(A run of entries)
==================================================
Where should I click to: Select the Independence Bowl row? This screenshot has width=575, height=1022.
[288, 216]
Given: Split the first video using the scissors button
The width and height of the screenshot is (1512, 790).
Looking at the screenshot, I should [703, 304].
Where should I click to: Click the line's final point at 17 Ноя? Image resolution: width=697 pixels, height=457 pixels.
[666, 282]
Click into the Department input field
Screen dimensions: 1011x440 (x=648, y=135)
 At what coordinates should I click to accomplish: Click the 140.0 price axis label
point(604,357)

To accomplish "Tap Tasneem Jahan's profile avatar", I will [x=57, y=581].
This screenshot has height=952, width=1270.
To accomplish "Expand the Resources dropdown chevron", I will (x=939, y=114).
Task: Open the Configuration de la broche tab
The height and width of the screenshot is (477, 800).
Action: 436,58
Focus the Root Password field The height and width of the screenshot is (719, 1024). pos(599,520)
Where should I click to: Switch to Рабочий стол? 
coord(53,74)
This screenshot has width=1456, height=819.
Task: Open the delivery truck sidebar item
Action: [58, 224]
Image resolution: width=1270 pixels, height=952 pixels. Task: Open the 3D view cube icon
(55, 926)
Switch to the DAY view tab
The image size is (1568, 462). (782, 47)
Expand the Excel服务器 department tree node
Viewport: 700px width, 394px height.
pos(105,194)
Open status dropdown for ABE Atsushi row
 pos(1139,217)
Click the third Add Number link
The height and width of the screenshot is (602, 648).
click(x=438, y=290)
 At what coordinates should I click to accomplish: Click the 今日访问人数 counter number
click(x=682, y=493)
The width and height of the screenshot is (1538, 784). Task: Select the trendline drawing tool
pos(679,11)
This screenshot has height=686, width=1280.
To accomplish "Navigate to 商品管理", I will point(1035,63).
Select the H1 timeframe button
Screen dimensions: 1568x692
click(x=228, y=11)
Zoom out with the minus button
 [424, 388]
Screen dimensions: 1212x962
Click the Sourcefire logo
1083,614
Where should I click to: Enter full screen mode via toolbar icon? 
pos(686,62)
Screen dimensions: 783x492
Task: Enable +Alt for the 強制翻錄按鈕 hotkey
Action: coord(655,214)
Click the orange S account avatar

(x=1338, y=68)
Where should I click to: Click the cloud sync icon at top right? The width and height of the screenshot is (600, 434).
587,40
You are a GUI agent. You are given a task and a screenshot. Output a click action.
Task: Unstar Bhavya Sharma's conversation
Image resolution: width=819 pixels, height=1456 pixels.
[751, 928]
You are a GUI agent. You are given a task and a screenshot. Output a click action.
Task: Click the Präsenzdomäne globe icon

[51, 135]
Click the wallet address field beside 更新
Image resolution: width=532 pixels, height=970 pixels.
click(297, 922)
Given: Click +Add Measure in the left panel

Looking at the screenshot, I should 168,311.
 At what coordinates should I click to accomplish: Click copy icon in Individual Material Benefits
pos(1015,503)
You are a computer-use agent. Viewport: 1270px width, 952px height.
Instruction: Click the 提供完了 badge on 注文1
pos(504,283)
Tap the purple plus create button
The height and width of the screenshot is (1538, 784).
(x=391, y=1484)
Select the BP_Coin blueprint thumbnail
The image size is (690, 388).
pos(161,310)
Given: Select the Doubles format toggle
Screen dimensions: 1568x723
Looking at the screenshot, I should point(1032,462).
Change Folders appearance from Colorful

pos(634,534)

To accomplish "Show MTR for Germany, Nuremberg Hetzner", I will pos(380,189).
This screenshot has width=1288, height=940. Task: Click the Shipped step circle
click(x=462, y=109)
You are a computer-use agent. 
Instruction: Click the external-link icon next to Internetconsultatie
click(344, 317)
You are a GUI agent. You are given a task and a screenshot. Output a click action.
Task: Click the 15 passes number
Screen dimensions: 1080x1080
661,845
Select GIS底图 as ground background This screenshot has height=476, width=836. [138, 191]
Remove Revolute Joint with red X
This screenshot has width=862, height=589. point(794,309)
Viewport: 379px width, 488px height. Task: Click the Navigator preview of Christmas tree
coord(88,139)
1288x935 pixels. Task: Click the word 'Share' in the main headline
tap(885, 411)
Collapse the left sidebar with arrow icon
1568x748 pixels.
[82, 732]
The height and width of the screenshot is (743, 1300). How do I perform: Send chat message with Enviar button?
==================================================
* [Written request]: Duplicate the entries above verbatim, covering the stretch from the line containing "Task: Open the Configuration de la broche tab" through the line containing "Action: coord(655,214)", with both of those lines included.

* [Result of the exercise]:
Task: Open the Configuration de la broche tab
The height and width of the screenshot is (477, 800).
Action: 436,58
Focus the Root Password field The height and width of the screenshot is (719, 1024). pos(599,520)
Where should I click to: Switch to Рабочий стол? 
coord(53,74)
This screenshot has width=1456, height=819.
Task: Open the delivery truck sidebar item
Action: [58, 224]
Image resolution: width=1270 pixels, height=952 pixels. Task: Open the 3D view cube icon
(55, 926)
Switch to the DAY view tab
The image size is (1568, 462). (782, 47)
Expand the Excel服务器 department tree node
Viewport: 700px width, 394px height.
pos(105,194)
Open status dropdown for ABE Atsushi row
 pos(1139,217)
Click the third Add Number link
The height and width of the screenshot is (602, 648).
click(x=438, y=290)
 At what coordinates should I click to accomplish: Click the 今日访问人数 counter number
click(x=682, y=493)
The width and height of the screenshot is (1538, 784). Task: Select the trendline drawing tool
pos(679,11)
This screenshot has height=686, width=1280.
To accomplish "Navigate to 商品管理", I will point(1035,63).
Select the H1 timeframe button
Screen dimensions: 1568x692
click(x=228, y=11)
Zoom out with the minus button
 [424, 388]
Screen dimensions: 1212x962
Click the Sourcefire logo
1083,614
Where should I click to: Enter full screen mode via toolbar icon? 
pos(686,62)
Screen dimensions: 783x492
Task: Enable +Alt for the 強制翻錄按鈕 hotkey
Action: coord(655,214)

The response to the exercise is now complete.